What you are asked to do:
Your job is to print, exactly, the lines in the data below from the line with "At what coordinates" through the line with "You are a computer-use", both included, and to omit any picture.

Stored items
========

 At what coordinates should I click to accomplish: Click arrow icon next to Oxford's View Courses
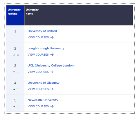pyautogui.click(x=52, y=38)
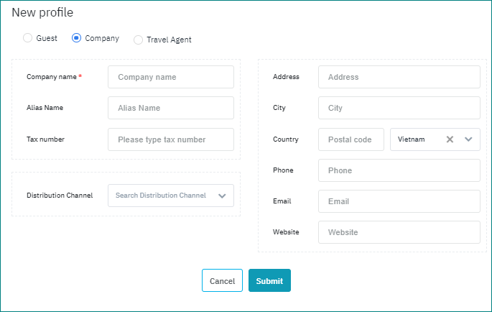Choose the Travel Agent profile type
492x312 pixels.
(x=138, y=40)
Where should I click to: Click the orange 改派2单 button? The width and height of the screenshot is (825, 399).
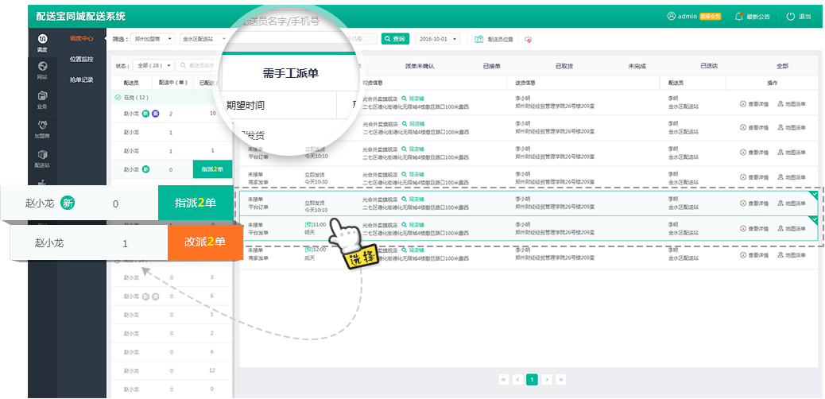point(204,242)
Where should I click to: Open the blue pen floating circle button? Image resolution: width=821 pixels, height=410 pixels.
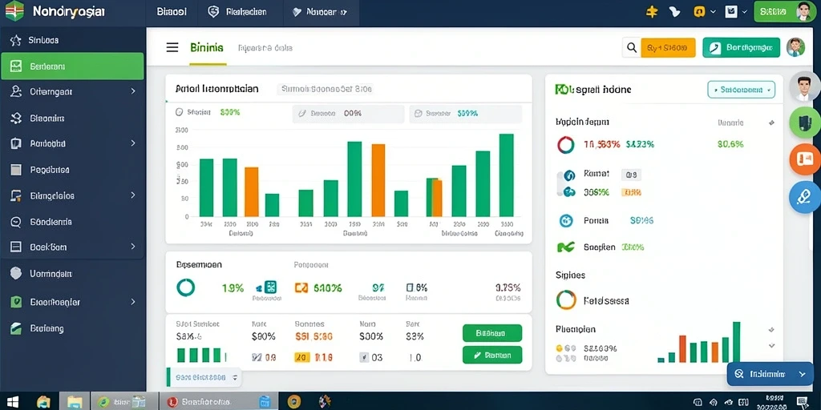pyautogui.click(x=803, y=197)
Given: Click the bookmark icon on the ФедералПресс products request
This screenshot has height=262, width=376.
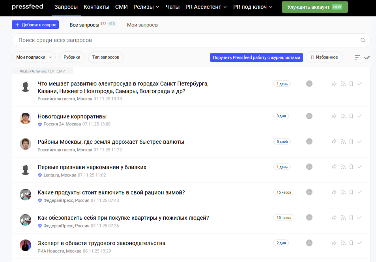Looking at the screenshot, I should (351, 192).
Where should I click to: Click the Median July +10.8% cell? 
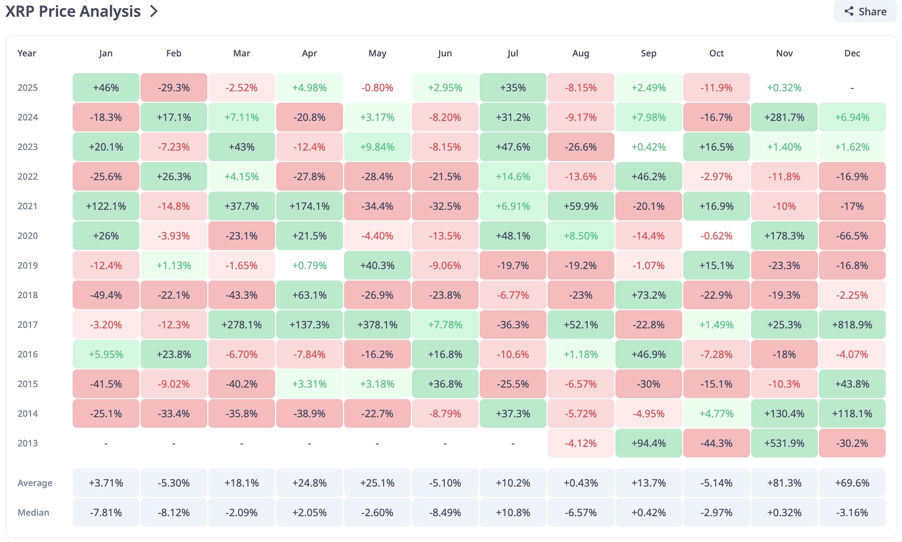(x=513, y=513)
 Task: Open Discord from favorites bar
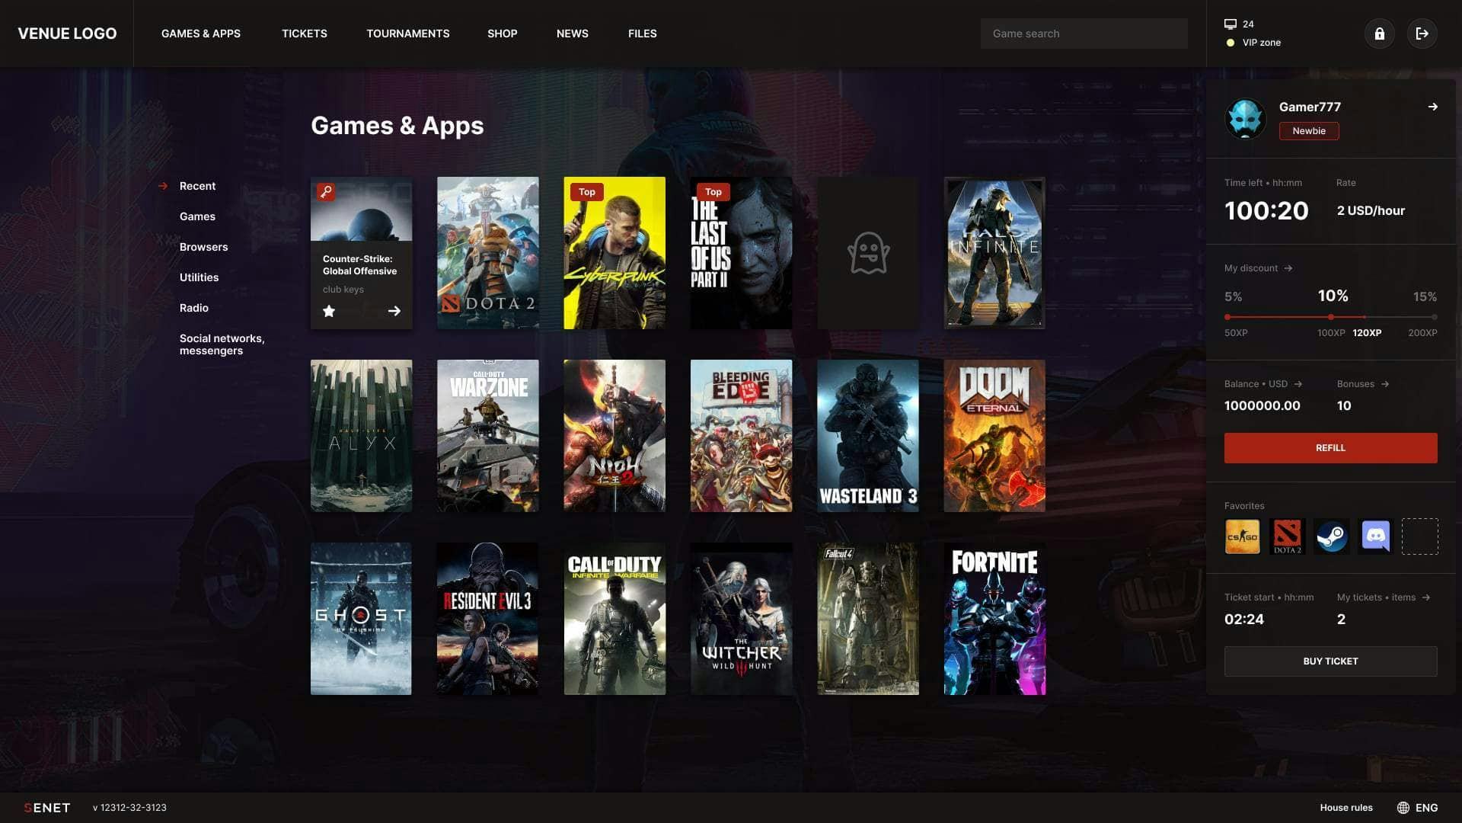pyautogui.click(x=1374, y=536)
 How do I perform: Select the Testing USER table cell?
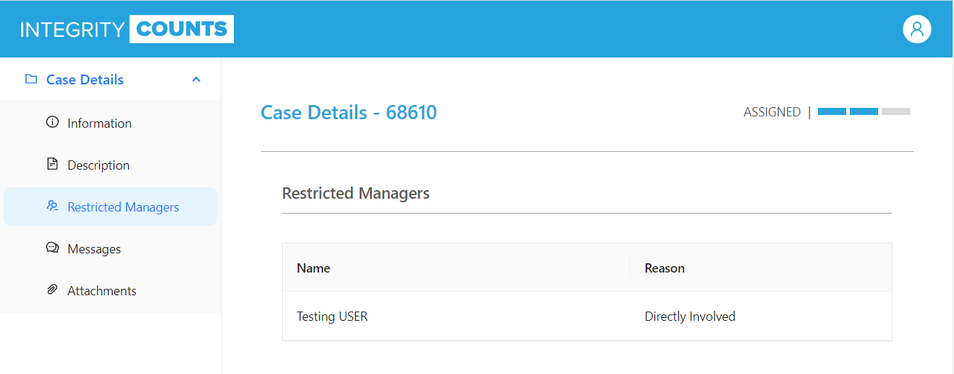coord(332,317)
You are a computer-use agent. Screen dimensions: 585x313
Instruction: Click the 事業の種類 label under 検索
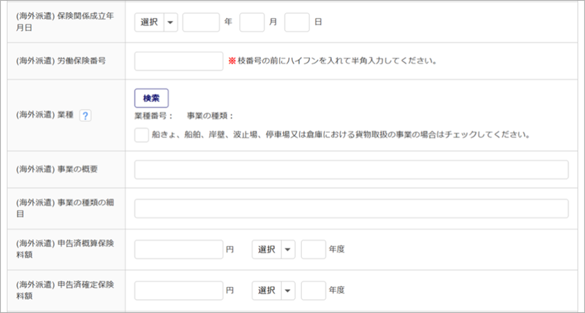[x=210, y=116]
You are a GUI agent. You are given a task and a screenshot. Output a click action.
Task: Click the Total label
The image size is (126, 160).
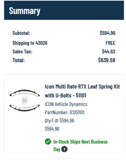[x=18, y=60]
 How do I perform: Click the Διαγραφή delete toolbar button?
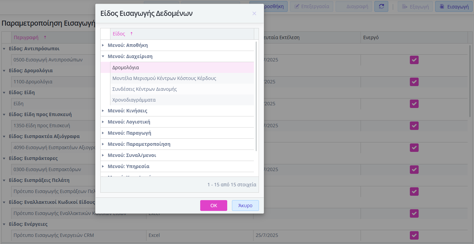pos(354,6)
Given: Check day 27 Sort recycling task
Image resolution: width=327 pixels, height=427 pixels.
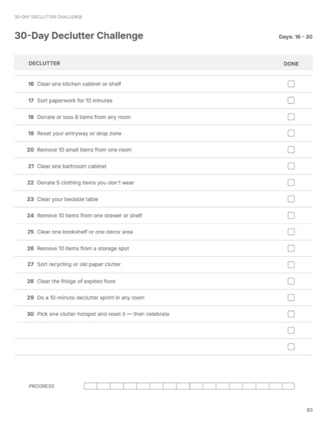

========

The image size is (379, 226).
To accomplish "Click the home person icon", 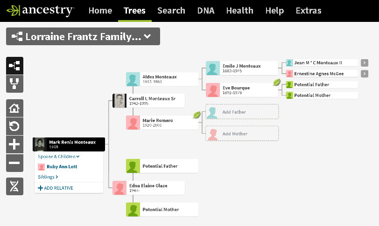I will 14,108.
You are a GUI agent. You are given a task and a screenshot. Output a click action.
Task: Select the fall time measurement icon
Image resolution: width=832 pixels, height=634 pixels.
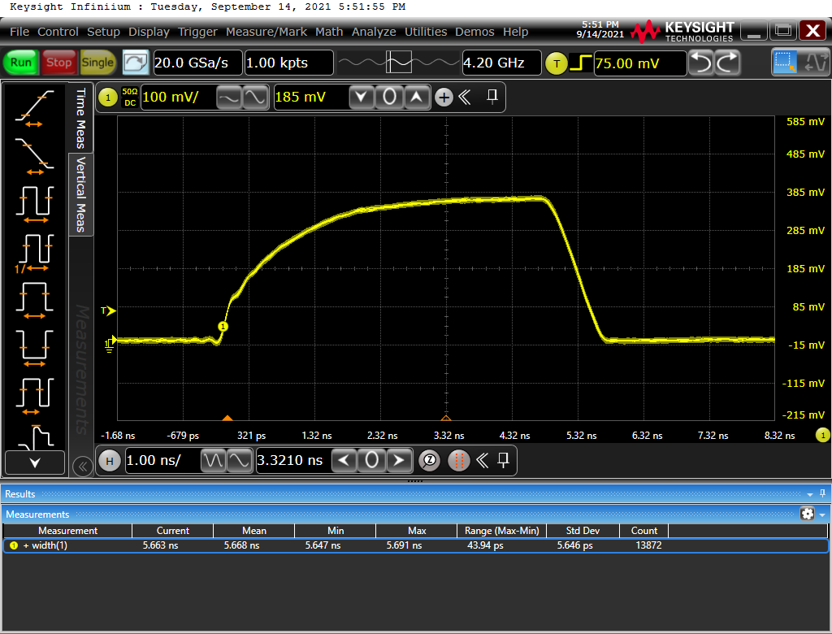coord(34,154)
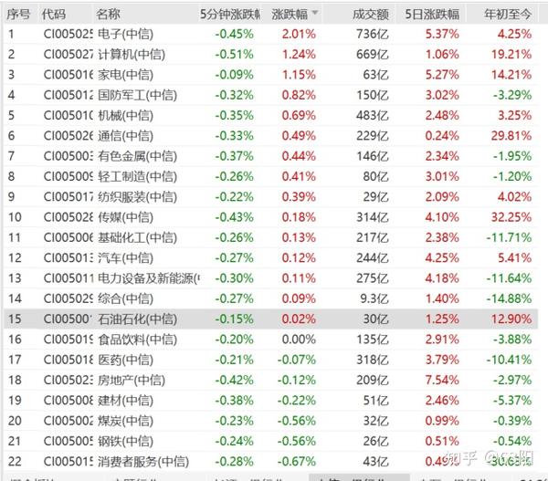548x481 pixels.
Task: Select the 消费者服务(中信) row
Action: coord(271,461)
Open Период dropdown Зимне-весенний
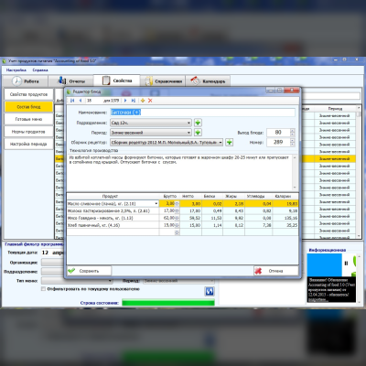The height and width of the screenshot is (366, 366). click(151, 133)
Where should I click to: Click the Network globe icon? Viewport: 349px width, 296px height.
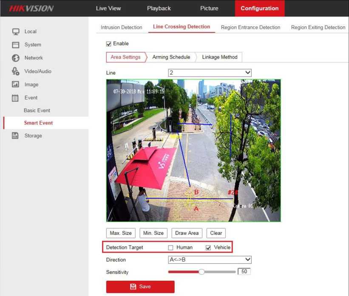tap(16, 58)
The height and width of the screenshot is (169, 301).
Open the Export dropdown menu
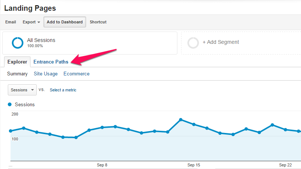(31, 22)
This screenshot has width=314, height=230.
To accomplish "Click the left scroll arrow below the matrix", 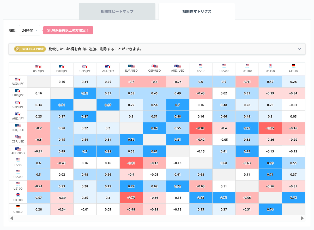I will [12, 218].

========

Task answer:
 At what coordinates should I click to accomplish: Click arrow icon next to Oxford's View Courses
pyautogui.click(x=52, y=38)
Choose the Travel Agent profile type
492x312 pixels.
(x=138, y=40)
Where should I click to: Click the orange 改派2单 button? The width and height of the screenshot is (825, 399).
point(204,242)
Where should I click to: Open the blue pen floating circle button? Image resolution: width=821 pixels, height=410 pixels.
pyautogui.click(x=803, y=197)
Given: Click the bookmark icon on the ФедералПресс products request
This screenshot has height=262, width=376.
Looking at the screenshot, I should (351, 192).
Where should I click to: Click the Median July +10.8% cell? 
(x=513, y=513)
 Task: Open Discord from favorites bar
pyautogui.click(x=1374, y=536)
 How do I perform: Select the Testing USER table cell?
coord(332,317)
You are a computer-use agent. Screen dimensions: 585x313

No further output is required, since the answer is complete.